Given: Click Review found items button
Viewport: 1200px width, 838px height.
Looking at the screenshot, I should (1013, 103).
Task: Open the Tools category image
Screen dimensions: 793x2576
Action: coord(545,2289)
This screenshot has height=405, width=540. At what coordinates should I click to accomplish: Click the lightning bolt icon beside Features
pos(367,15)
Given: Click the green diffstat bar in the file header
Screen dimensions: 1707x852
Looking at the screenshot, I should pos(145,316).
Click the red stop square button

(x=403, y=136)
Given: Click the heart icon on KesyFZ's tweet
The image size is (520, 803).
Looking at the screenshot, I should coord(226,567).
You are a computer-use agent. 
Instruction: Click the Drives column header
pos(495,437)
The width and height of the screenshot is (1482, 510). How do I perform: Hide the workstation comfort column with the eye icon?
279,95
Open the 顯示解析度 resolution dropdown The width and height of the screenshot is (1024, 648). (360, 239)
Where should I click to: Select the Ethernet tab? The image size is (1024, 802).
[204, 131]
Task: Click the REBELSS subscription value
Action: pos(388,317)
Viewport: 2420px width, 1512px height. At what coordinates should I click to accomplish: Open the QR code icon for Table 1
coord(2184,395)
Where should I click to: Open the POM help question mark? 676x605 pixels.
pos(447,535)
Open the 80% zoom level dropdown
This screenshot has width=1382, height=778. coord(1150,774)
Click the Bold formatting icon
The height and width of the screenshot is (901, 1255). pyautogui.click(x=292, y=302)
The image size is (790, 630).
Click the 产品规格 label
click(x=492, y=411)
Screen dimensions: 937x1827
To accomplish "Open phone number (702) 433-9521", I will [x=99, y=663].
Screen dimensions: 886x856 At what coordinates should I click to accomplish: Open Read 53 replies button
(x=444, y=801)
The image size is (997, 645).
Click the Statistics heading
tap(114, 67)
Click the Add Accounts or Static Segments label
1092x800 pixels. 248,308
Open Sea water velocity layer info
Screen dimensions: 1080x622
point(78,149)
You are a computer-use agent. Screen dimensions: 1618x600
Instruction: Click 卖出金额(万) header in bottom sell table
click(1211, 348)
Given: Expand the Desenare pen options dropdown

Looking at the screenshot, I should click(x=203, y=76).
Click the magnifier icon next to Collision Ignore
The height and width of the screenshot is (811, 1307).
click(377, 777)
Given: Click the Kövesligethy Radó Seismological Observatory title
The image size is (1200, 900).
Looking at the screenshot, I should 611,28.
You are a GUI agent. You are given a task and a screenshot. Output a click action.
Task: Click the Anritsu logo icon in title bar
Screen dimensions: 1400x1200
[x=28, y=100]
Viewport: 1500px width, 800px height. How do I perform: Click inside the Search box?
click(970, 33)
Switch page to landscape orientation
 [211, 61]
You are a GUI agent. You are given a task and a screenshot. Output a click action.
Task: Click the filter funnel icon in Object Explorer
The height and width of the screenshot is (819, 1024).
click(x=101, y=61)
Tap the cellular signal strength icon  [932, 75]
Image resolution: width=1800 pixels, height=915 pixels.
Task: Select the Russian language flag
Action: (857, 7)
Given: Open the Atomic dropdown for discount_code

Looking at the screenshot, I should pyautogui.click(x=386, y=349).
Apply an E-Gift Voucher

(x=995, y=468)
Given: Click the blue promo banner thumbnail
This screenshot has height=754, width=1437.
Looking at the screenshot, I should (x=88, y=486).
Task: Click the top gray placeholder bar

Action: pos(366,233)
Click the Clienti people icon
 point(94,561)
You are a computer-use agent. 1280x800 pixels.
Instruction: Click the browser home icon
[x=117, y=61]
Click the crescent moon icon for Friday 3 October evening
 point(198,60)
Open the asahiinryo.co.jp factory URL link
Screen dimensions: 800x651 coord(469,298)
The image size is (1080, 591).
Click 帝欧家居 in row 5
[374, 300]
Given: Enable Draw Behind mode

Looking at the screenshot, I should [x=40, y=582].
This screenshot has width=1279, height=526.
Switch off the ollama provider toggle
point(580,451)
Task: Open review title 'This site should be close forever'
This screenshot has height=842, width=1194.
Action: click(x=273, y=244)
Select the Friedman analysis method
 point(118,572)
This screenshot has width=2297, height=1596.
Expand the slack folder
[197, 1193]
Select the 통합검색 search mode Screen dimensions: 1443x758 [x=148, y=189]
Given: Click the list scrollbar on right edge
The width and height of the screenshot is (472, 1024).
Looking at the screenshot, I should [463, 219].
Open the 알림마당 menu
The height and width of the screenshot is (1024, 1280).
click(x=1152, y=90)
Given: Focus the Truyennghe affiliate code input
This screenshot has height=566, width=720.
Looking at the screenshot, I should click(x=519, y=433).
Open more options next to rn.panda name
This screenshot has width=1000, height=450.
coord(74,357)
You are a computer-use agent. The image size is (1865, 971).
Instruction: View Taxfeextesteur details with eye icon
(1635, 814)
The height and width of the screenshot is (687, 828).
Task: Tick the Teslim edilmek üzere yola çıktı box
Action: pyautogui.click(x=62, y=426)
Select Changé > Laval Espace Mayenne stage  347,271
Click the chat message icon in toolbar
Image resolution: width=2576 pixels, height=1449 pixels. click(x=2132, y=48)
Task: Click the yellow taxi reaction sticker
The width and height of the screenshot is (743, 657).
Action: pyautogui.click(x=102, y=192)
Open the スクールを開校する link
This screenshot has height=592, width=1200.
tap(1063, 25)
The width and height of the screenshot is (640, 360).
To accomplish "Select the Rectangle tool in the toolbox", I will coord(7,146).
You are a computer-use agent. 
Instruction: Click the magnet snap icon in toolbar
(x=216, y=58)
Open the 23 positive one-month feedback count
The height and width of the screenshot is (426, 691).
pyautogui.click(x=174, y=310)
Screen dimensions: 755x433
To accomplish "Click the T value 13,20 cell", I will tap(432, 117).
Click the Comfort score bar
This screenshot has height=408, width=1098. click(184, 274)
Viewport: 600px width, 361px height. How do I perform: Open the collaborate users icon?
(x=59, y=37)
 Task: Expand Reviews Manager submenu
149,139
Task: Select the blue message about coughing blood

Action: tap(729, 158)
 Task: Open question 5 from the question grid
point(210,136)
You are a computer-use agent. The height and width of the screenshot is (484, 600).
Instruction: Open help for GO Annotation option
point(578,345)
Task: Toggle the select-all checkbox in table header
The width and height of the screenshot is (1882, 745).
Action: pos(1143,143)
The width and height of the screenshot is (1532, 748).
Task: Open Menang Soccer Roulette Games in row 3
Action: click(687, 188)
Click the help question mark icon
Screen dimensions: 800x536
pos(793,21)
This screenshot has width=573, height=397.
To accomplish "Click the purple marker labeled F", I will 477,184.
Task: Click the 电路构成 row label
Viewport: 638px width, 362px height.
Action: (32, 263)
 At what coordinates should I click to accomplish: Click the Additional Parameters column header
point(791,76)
───
> Your objective
Take the first line of the material above as the start and the line that contains "Given: Click the green" as the end. Output only that span, every line exactly as it stands.

> Expected output
Given: Click Review found items button
Viewport: 1200px width, 838px height.
Looking at the screenshot, I should (1013, 103).
Task: Open the Tools category image
Screen dimensions: 793x2576
Action: coord(545,2289)
This screenshot has height=405, width=540. At what coordinates should I click to accomplish: Click the lightning bolt icon beside Features
pos(367,15)
Given: Click the green diffstat bar in the file header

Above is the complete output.